Extract to read:
You’ll now have to lay the iron flat on the LED, you’re trying to make contact with both ends of the now destroyed LED. Give it a bit of time to heat up (roughly 5-10 secs) and start to gently slide the LED from side to side until it comes off the pad. DO NOT use excessive force while sliding, otherwise you may end up with a ripped pad on the wiimote PCB.

Step 4:
Finally this shows the LED removed and cleaned. I used isopropyl alcohol (aka rubbing alcohol) with a q-tip to clean the mess caused by the burning flux.

Overall:
And here’s all four steps on the wiimote.

This is re-write of Finch’s Nunchuck LED mod. This mod adds a backlight to the joystick on the Nunchuck attachment. Its very simple to perform and should take roughly 30 minutes. It does have one downfall though, as shown this mod does not include a limiting resistor, so just as with the Easy A Button Backlight Mod, battery life on the attached wiimote will be decreased.

What you’ll need:
A Triwing Screwdriver
Nunchuck Attachment
3mm LED in the colour of your choice
1/8″ Heatshrink Tubing
Soldering Iron and Solder
Desoldering braid

Step 1:
Start by removing the two triwing screws located on the bottom side of the Nunchuck attachment.

Step 2:
Once the screws are removed, lift the upper housing off the base starting from where the cable exits the Nunchuck.

Step 3:
The main PCB of the Nunchuck can be removed simple by lifting up. Note the two test points this mod will use.

Step 4:
To prepare the LED, use the heatshrink tubing on the legs of the LED as shown. You can also see how I formed the leads to give roughly a 1/4″ spacing between them.

Step 5:
The LED is then soldered onto the two test points. Red is the anode (+), and black is the cathode (-).

Step 6:
Before reassembling, test the Nunchuck to make sure your mod works. Re-assemble following steps 1-3 in reverse order.

This guide will show you how to mod your wiimote to flash an LED when it rumbles, this mod was inspired by M37R01D who has posted a video over on YouTube.

What you’ll need:
A Nintendo Wiimote
A Triwing Screwdriver
A 0603 LED in a colour of your choice
Copper Circuit Tape
Wire Strippers
Tweezers
Soldering Iron and Solder

This mod would fall in the intermediate level, it should take roughly 45 minutes to perform and requires a steady hand. To open the wiimote follow the first instruction found on the Player Indicator LED Mod.

Step 1:
This mod will center around the speaker holes on the upper bezel of the wiimote.

Step 2:
The LED will eventually be placed in between two rows of speaker holes on the bezel. You’ll need to cut the circuit tape length-wise in half as shown.

Step 3:
Lay two strips of the circuit tape in between the speaker holes as shown, leave a slight gap to solder the LED over. Don’t worry too much if it doesn’t stick securely, when you solder the LED it will melt a bit of the plastic and fuse it together.

Step 4:
Continue by soldering on the LED, make note of which way (polarity) the LED is soldered on.

Step 5:
Now start by routing the wire. I`ve stripped the insulation from the wire in the area that is under the speaker, so the speaker is able to sit almost as flush as it was without the wire.

Step 6:
And at last solder the wires to the two contact points of the of the rumble motor, the right most in the picture is the positive (+), and the left most is the negative (-). If you lift the PCB you`ll also see the wires for the rumble motor below, red for +, and blue for -.

Step 7:
And the rumble mod is complete! You can check out my animated gif of the LED flashing by clicking on the image below.

Given material:

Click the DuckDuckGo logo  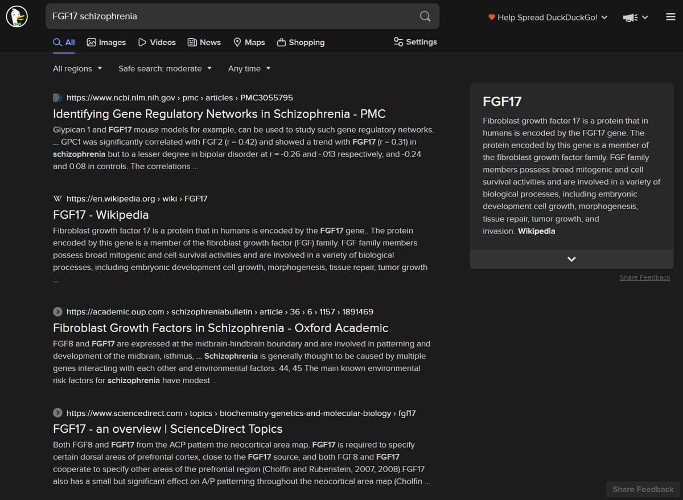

The tasks:
1. From the wiimote modding guide, print the passage that opens with "You’ll now have" and closes with "on the wiimote.", copying it word for word.
2. According to the wiimote modding guide, which wire colors mark the positive and negative leads of the rumble motor?

Problem solutions:
1.
You’ll now have to lay the iron flat on the LED, you’re trying to make contact with both ends of the now destroyed LED. Give it a bit of time to heat up (roughly 5-10 secs) and start to gently slide the LED from side to side until it comes off the pad. DO NOT use excessive force while sliding, otherwise you may end up with a ripped pad on the wiimote PCB.

Step 4:
Finally this shows the LED removed and cleaned. I used isopropyl alcohol (aka rubbing alcohol) with a q-tip to clean the mess caused by the burning flux.

Overall:
And here’s all four steps on the wiimote.

2. Red marks the positive (+) lead, and blue marks the negative (-) lead.